Dennoch mag sich an den Märkten nicht die richtige Begeisterung durchsetzen. Grund ist, dass mal wieder eine neue Henne durchs Dorf gejagt wird: Eben noch hieß es, die Eurozone breche auseinander, nun wird für die USA ein Triple-D befürchtet: Double-Dip & Deflation. Die ersten beiden "Ds" wurden durch abermals unerwartet fallende Konjunkturindikatoren befüttert (Philly Fed und NY Empire Index), das dritte "D" durch einen deutlichen Rückgang der Produzentenpreise. In Kombination mit den als "dovish" empfundenen FOMC-Minutes vom Mittwoch liefern die Daten den Anlegern drei Rückschlüsse: Erstens, Leitzinsanhebungen der Fed sind in weite Ferne gerutscht (aktuell sieht der Markt einen solchen Schritt nicht vor Mitte 2011).
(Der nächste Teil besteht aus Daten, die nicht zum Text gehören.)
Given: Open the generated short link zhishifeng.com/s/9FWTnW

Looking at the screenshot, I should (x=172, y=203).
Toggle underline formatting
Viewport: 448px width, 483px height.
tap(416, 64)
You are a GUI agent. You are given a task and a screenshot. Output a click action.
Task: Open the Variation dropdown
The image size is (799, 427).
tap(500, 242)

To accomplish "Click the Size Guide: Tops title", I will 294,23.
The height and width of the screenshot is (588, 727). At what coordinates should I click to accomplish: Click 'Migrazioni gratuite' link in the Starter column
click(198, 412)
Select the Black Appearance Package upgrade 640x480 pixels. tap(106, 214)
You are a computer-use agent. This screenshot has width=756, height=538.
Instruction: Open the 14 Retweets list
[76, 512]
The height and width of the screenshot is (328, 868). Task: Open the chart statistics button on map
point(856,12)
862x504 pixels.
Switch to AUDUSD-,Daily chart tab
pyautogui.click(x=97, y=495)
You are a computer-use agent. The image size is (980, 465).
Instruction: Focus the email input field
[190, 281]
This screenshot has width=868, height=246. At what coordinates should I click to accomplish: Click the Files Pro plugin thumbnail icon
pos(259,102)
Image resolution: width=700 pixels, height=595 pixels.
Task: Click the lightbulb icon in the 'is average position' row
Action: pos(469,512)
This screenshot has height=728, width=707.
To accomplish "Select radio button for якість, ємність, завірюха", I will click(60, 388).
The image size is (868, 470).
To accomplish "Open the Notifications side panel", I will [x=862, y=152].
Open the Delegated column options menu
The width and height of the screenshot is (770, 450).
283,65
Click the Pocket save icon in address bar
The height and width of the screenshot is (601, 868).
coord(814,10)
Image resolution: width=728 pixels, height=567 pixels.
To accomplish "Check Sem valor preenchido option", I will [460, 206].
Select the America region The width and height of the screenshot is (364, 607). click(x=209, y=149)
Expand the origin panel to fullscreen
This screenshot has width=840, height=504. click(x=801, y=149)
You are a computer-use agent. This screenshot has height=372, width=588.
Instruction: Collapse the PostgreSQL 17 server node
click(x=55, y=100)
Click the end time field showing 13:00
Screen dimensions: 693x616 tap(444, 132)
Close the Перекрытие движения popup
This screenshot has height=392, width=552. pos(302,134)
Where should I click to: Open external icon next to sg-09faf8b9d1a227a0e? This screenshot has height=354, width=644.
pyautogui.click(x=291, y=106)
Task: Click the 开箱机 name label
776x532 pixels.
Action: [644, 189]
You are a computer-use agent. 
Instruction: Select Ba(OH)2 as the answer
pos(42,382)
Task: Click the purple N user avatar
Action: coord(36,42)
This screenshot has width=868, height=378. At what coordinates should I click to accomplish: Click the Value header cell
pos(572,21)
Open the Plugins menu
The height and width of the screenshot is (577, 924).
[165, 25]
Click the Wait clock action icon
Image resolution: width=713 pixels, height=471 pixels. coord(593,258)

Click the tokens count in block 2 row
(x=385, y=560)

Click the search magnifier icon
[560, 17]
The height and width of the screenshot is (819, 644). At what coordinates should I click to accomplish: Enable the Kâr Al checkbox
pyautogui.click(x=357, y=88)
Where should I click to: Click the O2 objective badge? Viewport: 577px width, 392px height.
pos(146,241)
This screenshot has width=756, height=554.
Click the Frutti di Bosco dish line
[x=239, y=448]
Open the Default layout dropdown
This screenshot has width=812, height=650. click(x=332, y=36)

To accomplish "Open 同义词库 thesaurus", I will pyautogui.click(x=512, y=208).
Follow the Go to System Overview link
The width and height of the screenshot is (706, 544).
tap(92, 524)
Zweitens, die Fed hat wenig Eile, ihre Ausstiegsstrategie (Abzug überschüssiger Liquidität) umzusetzen. Und drittens, sogar die Wiederaufnahme von Maßnahmen umschrieben mit dem Begriff "Quantitative Easing" erscheint nicht mehr ausgeschlossen.
 
Gute Quartalsergebnisse und die Verlagerung des Krisenherdes von Europa in die USA führt dazu, dass die Anleger an den Märkten einen wahren Eiertanz veranstalten: Die US Treasury-Renditen fallen deutlich, während die Aktienmärkte sich behaupten können. Der US Dollar, eben noch das Ei des Kolumbus bei der Suche nach der besten Anlagewährung, wird derzeit gesucht wie Heizstrahler im Englischen Garten. EUR-USD ist mittlerweile bis auf über 1,29 gekrabbelt, und man fragt sich, wann die ersten Beschwerden über eine "zu feste Währung" laut werden. An Daten bekommen wir heute die US Inflationszahlen – normalerweise ein Non-Event, heute vor dem Hintergrund der aufkeimenden Deflationsdiskussion jedoch ein echtes Schlaglicht. An den Aktienmärkten werden die Quartalszahlen von Bank of America, Citigroup und General Electric (alle vorbörslich) mit Spannung erwartet. Was immer zuerst da war, lieber Enkel: Die Bankenkrise war vor der Staatsschuldenkrise wieder vorbei…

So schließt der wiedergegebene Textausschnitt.